> **Problem to solve**
Rename "GUI agent" to "interface assistant" everywhere it occurs in the listing below, and reproduce every line with no other changes.

Word and element pointing entries

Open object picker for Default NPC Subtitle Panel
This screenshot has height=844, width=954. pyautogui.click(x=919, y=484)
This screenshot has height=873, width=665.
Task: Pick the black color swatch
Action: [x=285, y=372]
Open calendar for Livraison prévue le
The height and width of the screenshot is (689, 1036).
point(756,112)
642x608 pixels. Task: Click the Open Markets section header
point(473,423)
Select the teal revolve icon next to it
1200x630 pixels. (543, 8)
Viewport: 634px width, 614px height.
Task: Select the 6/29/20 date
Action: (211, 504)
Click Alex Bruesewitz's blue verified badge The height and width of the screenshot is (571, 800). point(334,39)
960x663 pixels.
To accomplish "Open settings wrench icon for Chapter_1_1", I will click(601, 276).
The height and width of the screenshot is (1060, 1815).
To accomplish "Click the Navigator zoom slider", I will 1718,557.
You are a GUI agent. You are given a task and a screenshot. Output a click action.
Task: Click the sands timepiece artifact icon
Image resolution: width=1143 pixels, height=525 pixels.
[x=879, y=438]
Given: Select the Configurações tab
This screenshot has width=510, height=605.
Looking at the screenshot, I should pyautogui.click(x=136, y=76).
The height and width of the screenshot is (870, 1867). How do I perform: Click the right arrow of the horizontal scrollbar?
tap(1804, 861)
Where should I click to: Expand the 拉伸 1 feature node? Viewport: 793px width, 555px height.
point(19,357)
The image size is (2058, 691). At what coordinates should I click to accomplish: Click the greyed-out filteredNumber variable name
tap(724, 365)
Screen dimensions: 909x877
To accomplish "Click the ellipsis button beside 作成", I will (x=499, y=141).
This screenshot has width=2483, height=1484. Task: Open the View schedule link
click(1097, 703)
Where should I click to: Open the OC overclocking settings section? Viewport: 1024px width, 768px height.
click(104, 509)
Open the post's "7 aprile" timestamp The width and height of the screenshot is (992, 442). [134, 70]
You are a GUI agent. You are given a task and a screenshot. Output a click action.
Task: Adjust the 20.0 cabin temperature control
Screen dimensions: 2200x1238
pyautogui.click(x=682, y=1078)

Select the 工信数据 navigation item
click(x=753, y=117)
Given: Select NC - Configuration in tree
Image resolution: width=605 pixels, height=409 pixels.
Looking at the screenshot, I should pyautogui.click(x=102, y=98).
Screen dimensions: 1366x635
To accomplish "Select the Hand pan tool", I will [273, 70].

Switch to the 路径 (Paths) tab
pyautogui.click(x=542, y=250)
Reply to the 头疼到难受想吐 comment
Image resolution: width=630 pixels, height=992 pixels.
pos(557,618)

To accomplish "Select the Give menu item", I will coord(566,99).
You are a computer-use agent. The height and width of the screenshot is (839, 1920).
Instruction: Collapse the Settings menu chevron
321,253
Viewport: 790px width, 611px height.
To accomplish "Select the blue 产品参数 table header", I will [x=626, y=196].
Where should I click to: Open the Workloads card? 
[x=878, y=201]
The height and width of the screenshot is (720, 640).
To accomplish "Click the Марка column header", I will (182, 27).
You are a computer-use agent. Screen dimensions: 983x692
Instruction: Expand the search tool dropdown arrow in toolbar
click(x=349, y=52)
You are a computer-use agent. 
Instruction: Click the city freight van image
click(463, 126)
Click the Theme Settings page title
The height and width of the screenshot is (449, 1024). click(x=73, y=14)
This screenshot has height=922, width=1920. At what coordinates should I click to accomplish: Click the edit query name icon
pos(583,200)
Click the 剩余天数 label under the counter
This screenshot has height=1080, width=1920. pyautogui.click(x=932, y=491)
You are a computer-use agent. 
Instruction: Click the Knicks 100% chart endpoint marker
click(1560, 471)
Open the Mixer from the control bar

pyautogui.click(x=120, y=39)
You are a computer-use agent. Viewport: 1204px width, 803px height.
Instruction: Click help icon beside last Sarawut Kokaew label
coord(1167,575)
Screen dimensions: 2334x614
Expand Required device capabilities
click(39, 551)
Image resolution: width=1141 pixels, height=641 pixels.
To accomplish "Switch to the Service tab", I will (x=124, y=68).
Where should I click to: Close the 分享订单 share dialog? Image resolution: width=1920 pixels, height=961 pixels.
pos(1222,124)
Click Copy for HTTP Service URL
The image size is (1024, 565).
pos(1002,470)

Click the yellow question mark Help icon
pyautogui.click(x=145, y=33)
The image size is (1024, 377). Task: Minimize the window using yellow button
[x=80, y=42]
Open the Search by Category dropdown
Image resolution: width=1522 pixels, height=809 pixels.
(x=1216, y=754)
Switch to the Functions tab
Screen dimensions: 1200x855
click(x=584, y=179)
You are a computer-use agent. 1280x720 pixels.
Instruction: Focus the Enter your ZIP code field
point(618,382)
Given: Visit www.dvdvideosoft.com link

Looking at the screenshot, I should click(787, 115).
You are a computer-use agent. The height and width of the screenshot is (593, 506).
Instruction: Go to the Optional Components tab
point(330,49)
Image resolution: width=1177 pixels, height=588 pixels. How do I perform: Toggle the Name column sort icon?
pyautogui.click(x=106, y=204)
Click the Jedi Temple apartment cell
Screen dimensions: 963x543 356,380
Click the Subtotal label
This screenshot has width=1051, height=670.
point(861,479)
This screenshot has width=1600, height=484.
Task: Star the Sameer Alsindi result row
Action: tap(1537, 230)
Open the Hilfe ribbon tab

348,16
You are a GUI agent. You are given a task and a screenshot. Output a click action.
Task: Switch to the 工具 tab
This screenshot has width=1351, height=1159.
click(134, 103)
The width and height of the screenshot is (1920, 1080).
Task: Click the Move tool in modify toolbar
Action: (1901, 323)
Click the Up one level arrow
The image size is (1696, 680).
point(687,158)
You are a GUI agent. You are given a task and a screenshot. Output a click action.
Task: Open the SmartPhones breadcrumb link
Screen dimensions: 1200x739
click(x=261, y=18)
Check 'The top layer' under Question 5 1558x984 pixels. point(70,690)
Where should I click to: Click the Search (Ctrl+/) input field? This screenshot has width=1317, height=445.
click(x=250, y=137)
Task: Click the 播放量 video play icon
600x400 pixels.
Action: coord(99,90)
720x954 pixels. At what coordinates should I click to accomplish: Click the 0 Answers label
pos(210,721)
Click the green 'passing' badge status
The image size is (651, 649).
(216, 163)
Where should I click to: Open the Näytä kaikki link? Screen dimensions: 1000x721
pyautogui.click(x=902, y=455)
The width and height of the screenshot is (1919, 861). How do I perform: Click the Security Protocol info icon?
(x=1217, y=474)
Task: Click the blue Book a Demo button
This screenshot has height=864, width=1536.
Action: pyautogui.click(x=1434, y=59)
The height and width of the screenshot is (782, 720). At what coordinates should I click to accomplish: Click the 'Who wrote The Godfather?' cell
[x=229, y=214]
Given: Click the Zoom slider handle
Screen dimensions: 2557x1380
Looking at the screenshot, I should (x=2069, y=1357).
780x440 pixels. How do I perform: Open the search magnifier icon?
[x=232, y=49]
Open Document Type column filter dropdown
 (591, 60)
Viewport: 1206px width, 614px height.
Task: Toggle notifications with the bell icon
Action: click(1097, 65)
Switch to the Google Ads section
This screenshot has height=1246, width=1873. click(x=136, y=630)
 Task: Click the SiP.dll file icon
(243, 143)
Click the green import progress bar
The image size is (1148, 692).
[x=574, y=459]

> **Answer for the task**
Open object picker for Default NPC Subtitle Panel
This screenshot has height=844, width=954. pyautogui.click(x=919, y=484)
This screenshot has height=873, width=665.
Task: Pick the black color swatch
Action: [x=285, y=372]
Open calendar for Livraison prévue le
The height and width of the screenshot is (689, 1036).
point(756,112)
642x608 pixels. Task: Click the Open Markets section header
point(473,423)
Select the teal revolve icon next to it
1200x630 pixels. (543, 8)
Viewport: 634px width, 614px height.
Task: Select the 6/29/20 date
Action: (211, 504)
Click Alex Bruesewitz's blue verified badge The height and width of the screenshot is (571, 800). point(334,39)
960x663 pixels.
To accomplish "Open settings wrench icon for Chapter_1_1", I will click(601, 276).
The height and width of the screenshot is (1060, 1815).
To accomplish "Click the Navigator zoom slider", I will 1718,557.
You are a interface assistant. You are given a task and a screenshot. Output a click action.
Task: Click the sands timepiece artifact icon
Image resolution: width=1143 pixels, height=525 pixels.
[x=879, y=438]
Given: Select the Configurações tab
This screenshot has width=510, height=605.
Looking at the screenshot, I should pyautogui.click(x=136, y=76).
The height and width of the screenshot is (870, 1867). How do I perform: Click the right arrow of the horizontal scrollbar?
tap(1804, 861)
Where should I click to: Expand the 拉伸 1 feature node? Viewport: 793px width, 555px height.
point(19,357)
The image size is (2058, 691). At what coordinates should I click to accomplish: Click the greyed-out filteredNumber variable name
tap(724, 365)
Screen dimensions: 909x877
To accomplish "Click the ellipsis button beside 作成", I will (x=499, y=141).
This screenshot has width=2483, height=1484. Task: Open the View schedule link
click(1097, 703)
Where should I click to: Open the OC overclocking settings section? Viewport: 1024px width, 768px height.
click(104, 509)
Open the post's "7 aprile" timestamp The width and height of the screenshot is (992, 442). [134, 70]
You are a interface assistant. You are given a task and a screenshot. Output a click action.
Task: Adjust the 20.0 cabin temperature control
Screen dimensions: 2200x1238
pyautogui.click(x=682, y=1078)

Select the 工信数据 navigation item
click(x=753, y=117)
Given: Select NC - Configuration in tree
Image resolution: width=605 pixels, height=409 pixels.
Looking at the screenshot, I should pyautogui.click(x=102, y=98).
Screen dimensions: 1366x635
To accomplish "Select the Hand pan tool", I will [273, 70].

Switch to the 路径 (Paths) tab
pyautogui.click(x=542, y=250)
Reply to the 头疼到难受想吐 comment
Image resolution: width=630 pixels, height=992 pixels.
pos(557,618)

To accomplish "Select the Give menu item", I will coord(566,99).
You are a computer-use agent. The height and width of the screenshot is (839, 1920).
Instruction: Collapse the Settings menu chevron
321,253
Viewport: 790px width, 611px height.
To accomplish "Select the blue 产品参数 table header", I will [x=626, y=196].
Where should I click to: Open the Workloads card? 
[x=878, y=201]
The height and width of the screenshot is (720, 640).
To accomplish "Click the Марка column header", I will (182, 27).
You are a computer-use agent. Screen dimensions: 983x692
Instruction: Expand the search tool dropdown arrow in toolbar
click(x=349, y=52)
You are a computer-use agent. 
Instruction: Click the city freight van image
click(463, 126)
Click the Theme Settings page title
The height and width of the screenshot is (449, 1024). click(x=73, y=14)
This screenshot has height=922, width=1920. At what coordinates should I click to accomplish: Click the edit query name icon
pos(583,200)
Click the 剩余天数 label under the counter
This screenshot has height=1080, width=1920. pyautogui.click(x=932, y=491)
You are a computer-use agent. 
Instruction: Click the Knicks 100% chart endpoint marker
click(1560, 471)
Open the Mixer from the control bar

pyautogui.click(x=120, y=39)
You are a computer-use agent. Viewport: 1204px width, 803px height.
Instruction: Click help icon beside last Sarawut Kokaew label
coord(1167,575)
Screen dimensions: 2334x614
Expand Required device capabilities
click(39, 551)
Image resolution: width=1141 pixels, height=641 pixels.
To accomplish "Switch to the Service tab", I will (x=124, y=68).
Where should I click to: Close the 分享订单 share dialog? Image resolution: width=1920 pixels, height=961 pixels.
pos(1222,124)
Click Copy for HTTP Service URL
The image size is (1024, 565).
pos(1002,470)

Click the yellow question mark Help icon
pyautogui.click(x=145, y=33)
The image size is (1024, 377). Task: Minimize the window using yellow button
[x=80, y=42]
Open the Search by Category dropdown
Image resolution: width=1522 pixels, height=809 pixels.
(x=1216, y=754)
Switch to the Functions tab
Screen dimensions: 1200x855
click(x=584, y=179)
You are a computer-use agent. 1280x720 pixels.
Instruction: Focus the Enter your ZIP code field
point(618,382)
Given: Visit www.dvdvideosoft.com link

Looking at the screenshot, I should click(787, 115).
You are a computer-use agent. The height and width of the screenshot is (593, 506).
Instruction: Go to the Optional Components tab
point(330,49)
Image resolution: width=1177 pixels, height=588 pixels. How do I perform: Toggle the Name column sort icon?
pyautogui.click(x=106, y=204)
Click the Jedi Temple apartment cell
Screen dimensions: 963x543 356,380
Click the Subtotal label
This screenshot has width=1051, height=670.
point(861,479)
This screenshot has width=1600, height=484.
Task: Star the Sameer Alsindi result row
Action: tap(1537, 230)
Open the Hilfe ribbon tab

348,16
You are a interface assistant. You are given a task and a screenshot. Output a click action.
Task: Switch to the 工具 tab
This screenshot has width=1351, height=1159.
click(134, 103)
The width and height of the screenshot is (1920, 1080).
Task: Click the Move tool in modify toolbar
Action: (1901, 323)
Click the Up one level arrow
The image size is (1696, 680).
point(687,158)
You are a interface assistant. You are given a task and a screenshot. Output a click action.
Task: Open the SmartPhones breadcrumb link
Screen dimensions: 1200x739
click(x=261, y=18)
Check 'The top layer' under Question 5 1558x984 pixels. point(70,690)
Where should I click to: Click the Search (Ctrl+/) input field? This screenshot has width=1317, height=445.
click(x=250, y=137)
Task: Click the 播放量 video play icon
600x400 pixels.
Action: coord(99,90)
720x954 pixels. At what coordinates should I click to accomplish: Click the 0 Answers label
pos(210,721)
Click the green 'passing' badge status
The image size is (651, 649).
(216, 163)
Where should I click to: Open the Näytä kaikki link? Screen dimensions: 1000x721
pyautogui.click(x=902, y=455)
The width and height of the screenshot is (1919, 861). How do I perform: Click the Security Protocol info icon?
(x=1217, y=474)
Task: Click the blue Book a Demo button
This screenshot has height=864, width=1536.
Action: pyautogui.click(x=1434, y=59)
The height and width of the screenshot is (782, 720). At what coordinates should I click to accomplish: Click the 'Who wrote The Godfather?' cell
[x=229, y=214]
Given: Click the Zoom slider handle
Screen dimensions: 2557x1380
Looking at the screenshot, I should (x=2069, y=1357).
780x440 pixels. How do I perform: Open the search magnifier icon?
[x=232, y=49]
Open Document Type column filter dropdown
 (591, 60)
Viewport: 1206px width, 614px height.
Task: Toggle notifications with the bell icon
Action: click(1097, 65)
Switch to the Google Ads section
This screenshot has height=1246, width=1873. click(x=136, y=630)
 Task: Click the SiP.dll file icon
(243, 143)
Click the green import progress bar
The image size is (1148, 692).
[x=574, y=459]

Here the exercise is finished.